_Task directions_
Rewrite the listing from its first line down through the line containing "Gizlilik ve Çerez Politikası (28, 2439)", changing "Standort" to "Filiale" and leaving everything else as it is.

——————————

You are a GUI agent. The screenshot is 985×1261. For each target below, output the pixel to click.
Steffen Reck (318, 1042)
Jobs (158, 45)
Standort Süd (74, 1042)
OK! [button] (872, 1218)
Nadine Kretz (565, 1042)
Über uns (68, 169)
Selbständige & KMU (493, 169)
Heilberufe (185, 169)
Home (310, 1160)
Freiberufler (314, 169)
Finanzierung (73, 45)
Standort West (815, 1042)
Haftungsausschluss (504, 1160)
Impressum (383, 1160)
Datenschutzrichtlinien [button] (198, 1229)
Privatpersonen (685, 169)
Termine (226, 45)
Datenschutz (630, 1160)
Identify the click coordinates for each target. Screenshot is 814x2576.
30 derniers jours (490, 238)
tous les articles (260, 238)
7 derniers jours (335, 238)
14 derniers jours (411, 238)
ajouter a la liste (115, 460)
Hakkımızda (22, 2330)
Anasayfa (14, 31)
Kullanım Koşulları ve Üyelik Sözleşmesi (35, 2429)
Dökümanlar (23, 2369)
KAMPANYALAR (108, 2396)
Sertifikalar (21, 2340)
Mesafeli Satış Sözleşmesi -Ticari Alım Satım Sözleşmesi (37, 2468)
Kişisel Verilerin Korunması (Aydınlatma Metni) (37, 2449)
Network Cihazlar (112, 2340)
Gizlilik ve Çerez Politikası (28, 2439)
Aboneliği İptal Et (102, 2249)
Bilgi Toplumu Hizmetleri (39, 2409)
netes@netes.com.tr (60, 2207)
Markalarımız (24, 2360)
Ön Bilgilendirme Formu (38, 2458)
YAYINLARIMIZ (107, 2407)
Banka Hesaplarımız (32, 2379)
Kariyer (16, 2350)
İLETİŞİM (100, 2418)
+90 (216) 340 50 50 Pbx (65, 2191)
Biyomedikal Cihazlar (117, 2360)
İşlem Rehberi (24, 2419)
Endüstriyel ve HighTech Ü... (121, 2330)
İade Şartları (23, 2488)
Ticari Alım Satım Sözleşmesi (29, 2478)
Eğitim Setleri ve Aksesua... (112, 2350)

——————————

_The answer_
You are a GUI agent. The screenshot is 985×1261. For each target below, output the pixel to click.
Steffen Reck (318, 1042)
Jobs (158, 45)
Filiale Süd (74, 1042)
OK! [button] (872, 1218)
Nadine Kretz (565, 1042)
Über uns (68, 169)
Selbständige & KMU (493, 169)
Heilberufe (185, 169)
Home (310, 1160)
Freiberufler (314, 169)
Finanzierung (73, 45)
Filiale West (815, 1042)
Haftungsausschluss (504, 1160)
Impressum (383, 1160)
Datenschutzrichtlinien [button] (198, 1229)
Privatpersonen (685, 169)
Termine (226, 45)
Datenschutz (630, 1160)
Identify the click coordinates for each target. Screenshot is 814x2576.
30 derniers jours (490, 238)
tous les articles (260, 238)
7 derniers jours (335, 238)
14 derniers jours (411, 238)
ajouter a la liste (115, 460)
Hakkımızda (22, 2330)
Anasayfa (14, 31)
Kullanım Koşulları ve Üyelik Sözleşmesi (35, 2429)
Dökümanlar (23, 2369)
KAMPANYALAR (108, 2396)
Sertifikalar (21, 2340)
Mesafeli Satış Sözleşmesi -Ticari Alım Satım Sözleşmesi (37, 2468)
Kişisel Verilerin Korunması (Aydınlatma Metni) (37, 2449)
Network Cihazlar (112, 2340)
Gizlilik ve Çerez Politikası (28, 2439)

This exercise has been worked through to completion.